Editorial Note: We earn a commission from partner links on Forbes Advisor. Commissions do not affect our editors’ opinions or evaluations.
More prospective homeowners are using discount points to buy down mortgage rates, which have been at historic highs. But that might not be a good deal, according to a new report from Freddie Mac, which found that many borrowers who do not buy points score lower mortgage rates than those who do.
The mortgage guarantor’s 2024 Economic, Housing and Mortgage Market Outlook report examined how often single-family home buyers or refinancers getting 30-year fixed-rate mortgages purchased discount points—and how many points they used.

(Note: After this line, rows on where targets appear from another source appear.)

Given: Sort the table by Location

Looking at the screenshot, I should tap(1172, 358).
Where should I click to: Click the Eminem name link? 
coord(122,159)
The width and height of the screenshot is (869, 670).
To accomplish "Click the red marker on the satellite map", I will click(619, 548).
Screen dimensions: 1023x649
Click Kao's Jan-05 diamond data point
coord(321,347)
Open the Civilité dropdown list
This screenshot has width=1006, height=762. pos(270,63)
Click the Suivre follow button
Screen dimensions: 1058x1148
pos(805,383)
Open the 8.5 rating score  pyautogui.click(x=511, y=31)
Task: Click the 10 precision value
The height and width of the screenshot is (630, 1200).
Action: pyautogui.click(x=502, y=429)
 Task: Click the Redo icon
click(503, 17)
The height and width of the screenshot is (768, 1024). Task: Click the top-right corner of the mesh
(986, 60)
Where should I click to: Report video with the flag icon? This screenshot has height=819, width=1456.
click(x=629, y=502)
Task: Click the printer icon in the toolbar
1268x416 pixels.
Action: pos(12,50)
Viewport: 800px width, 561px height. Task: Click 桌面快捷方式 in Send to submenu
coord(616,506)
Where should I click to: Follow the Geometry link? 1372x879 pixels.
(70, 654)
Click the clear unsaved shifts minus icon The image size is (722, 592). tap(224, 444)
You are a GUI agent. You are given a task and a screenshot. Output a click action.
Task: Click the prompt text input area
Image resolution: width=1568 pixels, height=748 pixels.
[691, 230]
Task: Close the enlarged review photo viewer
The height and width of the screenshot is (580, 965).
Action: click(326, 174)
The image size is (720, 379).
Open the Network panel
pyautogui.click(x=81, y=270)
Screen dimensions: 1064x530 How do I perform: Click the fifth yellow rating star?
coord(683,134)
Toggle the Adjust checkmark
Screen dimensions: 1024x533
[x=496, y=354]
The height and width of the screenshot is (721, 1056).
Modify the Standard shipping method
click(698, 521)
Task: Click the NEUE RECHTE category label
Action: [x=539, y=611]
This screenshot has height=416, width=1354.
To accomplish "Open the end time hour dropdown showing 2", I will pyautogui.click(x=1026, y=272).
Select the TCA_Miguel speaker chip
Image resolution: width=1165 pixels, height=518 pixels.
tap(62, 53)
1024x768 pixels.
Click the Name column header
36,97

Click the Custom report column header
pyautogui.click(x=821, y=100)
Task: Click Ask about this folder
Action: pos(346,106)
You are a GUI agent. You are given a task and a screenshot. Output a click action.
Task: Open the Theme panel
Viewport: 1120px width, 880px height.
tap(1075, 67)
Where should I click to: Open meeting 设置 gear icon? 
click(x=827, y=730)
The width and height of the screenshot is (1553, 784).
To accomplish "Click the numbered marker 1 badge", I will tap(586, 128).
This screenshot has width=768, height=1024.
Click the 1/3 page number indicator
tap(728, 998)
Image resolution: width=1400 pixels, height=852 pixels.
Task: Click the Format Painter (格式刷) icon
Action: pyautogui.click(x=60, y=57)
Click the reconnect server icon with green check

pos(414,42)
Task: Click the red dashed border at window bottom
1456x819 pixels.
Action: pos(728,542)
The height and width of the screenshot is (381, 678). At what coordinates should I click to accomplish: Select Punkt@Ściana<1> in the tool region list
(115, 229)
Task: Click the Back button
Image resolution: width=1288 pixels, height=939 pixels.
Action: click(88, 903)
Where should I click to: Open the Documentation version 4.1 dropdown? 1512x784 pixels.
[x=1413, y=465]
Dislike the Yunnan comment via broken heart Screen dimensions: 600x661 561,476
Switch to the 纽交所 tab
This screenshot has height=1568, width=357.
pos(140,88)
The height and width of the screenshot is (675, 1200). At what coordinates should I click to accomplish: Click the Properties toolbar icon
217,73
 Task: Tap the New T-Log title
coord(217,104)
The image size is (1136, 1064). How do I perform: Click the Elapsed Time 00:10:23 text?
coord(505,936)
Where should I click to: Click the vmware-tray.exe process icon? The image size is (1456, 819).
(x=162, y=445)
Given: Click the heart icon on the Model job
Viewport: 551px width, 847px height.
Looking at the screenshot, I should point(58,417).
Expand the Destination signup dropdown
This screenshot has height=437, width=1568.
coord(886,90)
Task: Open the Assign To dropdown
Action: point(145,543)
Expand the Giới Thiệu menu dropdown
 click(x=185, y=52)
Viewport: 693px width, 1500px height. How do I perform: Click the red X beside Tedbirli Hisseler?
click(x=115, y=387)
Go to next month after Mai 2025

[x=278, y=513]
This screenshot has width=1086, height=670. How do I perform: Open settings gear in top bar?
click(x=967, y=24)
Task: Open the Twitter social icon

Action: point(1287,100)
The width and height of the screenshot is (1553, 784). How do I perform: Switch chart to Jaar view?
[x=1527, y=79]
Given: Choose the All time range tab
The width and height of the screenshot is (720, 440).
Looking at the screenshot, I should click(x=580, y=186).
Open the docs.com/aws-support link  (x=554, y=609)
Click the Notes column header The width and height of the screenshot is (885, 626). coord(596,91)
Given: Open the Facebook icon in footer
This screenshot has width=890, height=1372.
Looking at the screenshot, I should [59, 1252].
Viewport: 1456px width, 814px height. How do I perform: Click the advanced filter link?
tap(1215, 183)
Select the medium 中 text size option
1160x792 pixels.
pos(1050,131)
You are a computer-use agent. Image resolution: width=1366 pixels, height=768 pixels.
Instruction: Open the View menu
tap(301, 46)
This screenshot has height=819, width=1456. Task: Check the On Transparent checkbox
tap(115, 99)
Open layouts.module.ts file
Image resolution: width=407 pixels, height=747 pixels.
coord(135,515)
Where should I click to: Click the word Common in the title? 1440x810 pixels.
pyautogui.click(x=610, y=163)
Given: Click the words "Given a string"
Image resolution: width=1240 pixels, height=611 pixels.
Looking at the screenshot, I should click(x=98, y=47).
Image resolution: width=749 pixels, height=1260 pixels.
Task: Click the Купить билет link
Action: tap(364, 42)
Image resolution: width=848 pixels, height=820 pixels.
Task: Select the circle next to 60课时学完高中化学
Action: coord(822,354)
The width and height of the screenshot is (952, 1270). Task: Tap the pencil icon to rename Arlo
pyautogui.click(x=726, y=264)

Discount points represent 1% of the loan amount. By paying this up front, you can generally cut your mortgage rate by a quarter of a percentage point. However, if you expect to move within five to 10 years, you may not save enough on your monthly payments to recover that expense.
The report found that more than half of borrowers paid discount points last year. Yet borrowers who did not pay points generally received a lower mortgage rate than similar buyers who did pay—6.69% versus 6.86%, on average. The researchers were unable to explain exactly why this happened.
Mortgage Borrowers Preferred Using Discount Points Last Year
Freddie Mac’s report focused on borrowers with credit scores of at least 740 and a loan-to-value (LTV) ratio between 75 and 80. Among these borrowers, 58.8% used discount points in 2023—up from 53.6% in 2022 and 31.3% in 2021, when mortgage rates were lower overall.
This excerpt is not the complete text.